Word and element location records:
════════

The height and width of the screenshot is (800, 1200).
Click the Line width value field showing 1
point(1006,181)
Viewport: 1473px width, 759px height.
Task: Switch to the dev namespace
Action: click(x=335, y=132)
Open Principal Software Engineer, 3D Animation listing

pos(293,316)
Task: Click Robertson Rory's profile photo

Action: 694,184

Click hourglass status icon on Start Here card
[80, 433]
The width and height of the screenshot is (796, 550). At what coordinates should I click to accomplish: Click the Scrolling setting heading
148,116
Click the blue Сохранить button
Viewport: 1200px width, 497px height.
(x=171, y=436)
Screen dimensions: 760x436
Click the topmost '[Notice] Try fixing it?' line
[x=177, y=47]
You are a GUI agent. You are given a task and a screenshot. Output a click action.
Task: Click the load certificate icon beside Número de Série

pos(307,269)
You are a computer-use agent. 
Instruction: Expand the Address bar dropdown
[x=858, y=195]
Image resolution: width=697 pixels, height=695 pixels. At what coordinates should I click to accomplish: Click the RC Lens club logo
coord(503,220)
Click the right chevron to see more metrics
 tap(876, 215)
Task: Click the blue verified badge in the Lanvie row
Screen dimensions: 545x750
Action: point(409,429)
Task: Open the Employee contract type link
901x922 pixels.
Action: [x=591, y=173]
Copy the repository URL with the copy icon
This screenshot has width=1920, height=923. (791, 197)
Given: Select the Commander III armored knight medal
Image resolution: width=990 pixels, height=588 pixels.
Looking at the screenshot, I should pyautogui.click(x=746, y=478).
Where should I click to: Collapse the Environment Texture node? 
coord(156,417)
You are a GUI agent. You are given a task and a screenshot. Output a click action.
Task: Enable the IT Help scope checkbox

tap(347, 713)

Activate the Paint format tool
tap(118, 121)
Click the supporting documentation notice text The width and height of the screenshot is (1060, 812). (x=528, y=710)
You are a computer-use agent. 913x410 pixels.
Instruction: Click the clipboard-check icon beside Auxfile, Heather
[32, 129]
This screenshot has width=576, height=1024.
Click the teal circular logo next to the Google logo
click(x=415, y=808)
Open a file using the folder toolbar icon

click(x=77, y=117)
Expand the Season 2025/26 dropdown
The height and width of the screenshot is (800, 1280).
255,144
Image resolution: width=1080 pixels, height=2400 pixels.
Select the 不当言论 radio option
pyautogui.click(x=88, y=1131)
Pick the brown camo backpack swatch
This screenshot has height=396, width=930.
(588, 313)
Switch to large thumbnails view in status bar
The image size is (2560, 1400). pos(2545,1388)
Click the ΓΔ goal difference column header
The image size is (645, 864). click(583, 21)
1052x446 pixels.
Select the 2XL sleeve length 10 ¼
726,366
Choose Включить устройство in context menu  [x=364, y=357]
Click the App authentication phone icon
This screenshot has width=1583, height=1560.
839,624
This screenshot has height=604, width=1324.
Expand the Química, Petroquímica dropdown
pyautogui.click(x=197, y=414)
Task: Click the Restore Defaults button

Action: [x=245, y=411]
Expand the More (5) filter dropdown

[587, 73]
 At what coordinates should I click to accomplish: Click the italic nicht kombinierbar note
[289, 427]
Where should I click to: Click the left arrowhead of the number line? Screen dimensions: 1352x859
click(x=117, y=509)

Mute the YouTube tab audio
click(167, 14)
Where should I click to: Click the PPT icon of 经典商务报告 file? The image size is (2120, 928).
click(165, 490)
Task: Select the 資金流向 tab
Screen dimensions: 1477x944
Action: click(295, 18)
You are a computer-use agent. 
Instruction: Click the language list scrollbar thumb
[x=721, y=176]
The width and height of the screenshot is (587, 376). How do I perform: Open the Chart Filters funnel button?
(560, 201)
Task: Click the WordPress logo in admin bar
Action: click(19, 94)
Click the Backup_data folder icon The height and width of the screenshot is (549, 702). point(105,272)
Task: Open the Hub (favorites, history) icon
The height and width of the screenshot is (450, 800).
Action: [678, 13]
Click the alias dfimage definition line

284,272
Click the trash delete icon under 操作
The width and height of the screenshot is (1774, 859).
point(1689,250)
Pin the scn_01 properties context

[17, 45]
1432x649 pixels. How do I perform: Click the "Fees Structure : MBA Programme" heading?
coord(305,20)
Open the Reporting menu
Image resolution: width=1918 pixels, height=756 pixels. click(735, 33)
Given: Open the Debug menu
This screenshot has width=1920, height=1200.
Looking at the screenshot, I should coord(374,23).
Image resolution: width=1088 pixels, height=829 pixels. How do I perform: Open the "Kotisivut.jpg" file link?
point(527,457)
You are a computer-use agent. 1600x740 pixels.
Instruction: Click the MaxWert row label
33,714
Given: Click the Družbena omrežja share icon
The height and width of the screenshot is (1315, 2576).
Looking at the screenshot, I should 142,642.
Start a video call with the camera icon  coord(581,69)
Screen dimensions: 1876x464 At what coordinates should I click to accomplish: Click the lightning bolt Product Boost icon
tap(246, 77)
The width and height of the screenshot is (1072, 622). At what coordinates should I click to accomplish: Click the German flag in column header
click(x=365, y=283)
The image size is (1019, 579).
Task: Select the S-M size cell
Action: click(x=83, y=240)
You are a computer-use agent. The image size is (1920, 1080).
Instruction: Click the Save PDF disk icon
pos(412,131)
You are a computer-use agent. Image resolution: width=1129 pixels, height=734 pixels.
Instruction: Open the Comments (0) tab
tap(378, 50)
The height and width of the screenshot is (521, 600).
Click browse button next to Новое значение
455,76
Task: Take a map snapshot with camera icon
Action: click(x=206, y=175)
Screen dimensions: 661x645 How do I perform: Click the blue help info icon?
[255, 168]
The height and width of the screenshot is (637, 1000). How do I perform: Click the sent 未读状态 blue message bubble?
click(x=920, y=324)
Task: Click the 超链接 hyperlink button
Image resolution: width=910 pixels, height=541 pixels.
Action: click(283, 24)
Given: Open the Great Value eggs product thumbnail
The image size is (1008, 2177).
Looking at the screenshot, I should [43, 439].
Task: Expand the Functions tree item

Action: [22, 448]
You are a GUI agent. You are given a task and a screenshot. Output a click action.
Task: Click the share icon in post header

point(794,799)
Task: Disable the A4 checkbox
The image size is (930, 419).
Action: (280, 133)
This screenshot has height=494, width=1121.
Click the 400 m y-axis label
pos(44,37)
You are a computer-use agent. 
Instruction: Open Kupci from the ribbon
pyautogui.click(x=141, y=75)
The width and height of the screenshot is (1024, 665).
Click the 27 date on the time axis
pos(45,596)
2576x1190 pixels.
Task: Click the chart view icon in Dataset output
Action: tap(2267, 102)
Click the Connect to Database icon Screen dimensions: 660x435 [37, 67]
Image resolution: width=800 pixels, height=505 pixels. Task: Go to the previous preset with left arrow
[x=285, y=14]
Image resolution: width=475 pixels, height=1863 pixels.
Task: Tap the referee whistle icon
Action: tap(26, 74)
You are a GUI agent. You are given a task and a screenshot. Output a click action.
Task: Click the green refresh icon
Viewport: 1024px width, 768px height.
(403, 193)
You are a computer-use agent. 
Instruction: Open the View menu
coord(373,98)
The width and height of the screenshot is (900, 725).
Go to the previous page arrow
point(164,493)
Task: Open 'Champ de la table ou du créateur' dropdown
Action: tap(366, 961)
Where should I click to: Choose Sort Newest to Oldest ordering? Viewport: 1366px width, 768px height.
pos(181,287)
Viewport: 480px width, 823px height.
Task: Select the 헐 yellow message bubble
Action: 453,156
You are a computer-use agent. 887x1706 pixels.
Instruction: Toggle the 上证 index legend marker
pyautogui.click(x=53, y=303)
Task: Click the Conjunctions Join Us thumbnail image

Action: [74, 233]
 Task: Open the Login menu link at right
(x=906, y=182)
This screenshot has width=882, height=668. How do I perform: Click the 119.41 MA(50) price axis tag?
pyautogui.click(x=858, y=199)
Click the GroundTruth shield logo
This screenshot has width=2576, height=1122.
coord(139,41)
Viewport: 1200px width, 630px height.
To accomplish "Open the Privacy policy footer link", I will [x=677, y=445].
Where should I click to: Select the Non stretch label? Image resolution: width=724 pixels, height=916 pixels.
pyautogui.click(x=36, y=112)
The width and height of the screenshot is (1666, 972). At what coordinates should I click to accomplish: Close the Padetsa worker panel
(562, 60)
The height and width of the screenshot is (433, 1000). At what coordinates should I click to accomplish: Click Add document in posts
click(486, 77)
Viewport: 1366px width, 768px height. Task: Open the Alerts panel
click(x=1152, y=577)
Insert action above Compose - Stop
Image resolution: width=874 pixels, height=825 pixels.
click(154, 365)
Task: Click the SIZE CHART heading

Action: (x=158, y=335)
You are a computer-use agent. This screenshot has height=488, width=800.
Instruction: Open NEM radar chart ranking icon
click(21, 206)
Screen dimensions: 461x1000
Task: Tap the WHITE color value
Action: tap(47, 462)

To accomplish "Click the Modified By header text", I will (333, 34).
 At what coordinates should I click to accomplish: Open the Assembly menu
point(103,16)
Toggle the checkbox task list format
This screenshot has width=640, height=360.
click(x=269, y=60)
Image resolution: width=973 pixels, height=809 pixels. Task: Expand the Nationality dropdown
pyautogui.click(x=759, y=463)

════════

__Exercise aim__
Starting at the beginning of the records and ending at the line containing "Action: point(409,429)", reproduce those lines but swap "screenshot" for "screen capture" everywhere it appears, leaving everything else untouched.

__Written answer__
The height and width of the screen capture is (800, 1200).
Click the Line width value field showing 1
point(1006,181)
Viewport: 1473px width, 759px height.
Task: Switch to the dev namespace
Action: click(x=335, y=132)
Open Principal Software Engineer, 3D Animation listing

pos(293,316)
Task: Click Robertson Rory's profile photo

Action: 694,184

Click hourglass status icon on Start Here card
[80, 433]
The width and height of the screen capture is (796, 550). At what coordinates should I click to accomplish: Click the Scrolling setting heading
148,116
Click the blue Сохранить button
Viewport: 1200px width, 497px height.
(x=171, y=436)
Screen dimensions: 760x436
Click the topmost '[Notice] Try fixing it?' line
[x=177, y=47]
You are a GUI agent. You are given a task and a screen capture. Output a click action.
Task: Click the load certificate icon beside Número de Série

pos(307,269)
You are a computer-use agent. 
Instruction: Expand the Address bar dropdown
[x=858, y=195]
Image resolution: width=697 pixels, height=695 pixels. At what coordinates should I click to accomplish: Click the RC Lens club logo
coord(503,220)
Click the right chevron to see more metrics
 tap(876, 215)
Task: Click the blue verified badge in the Lanvie row
Screen dimensions: 545x750
Action: point(409,429)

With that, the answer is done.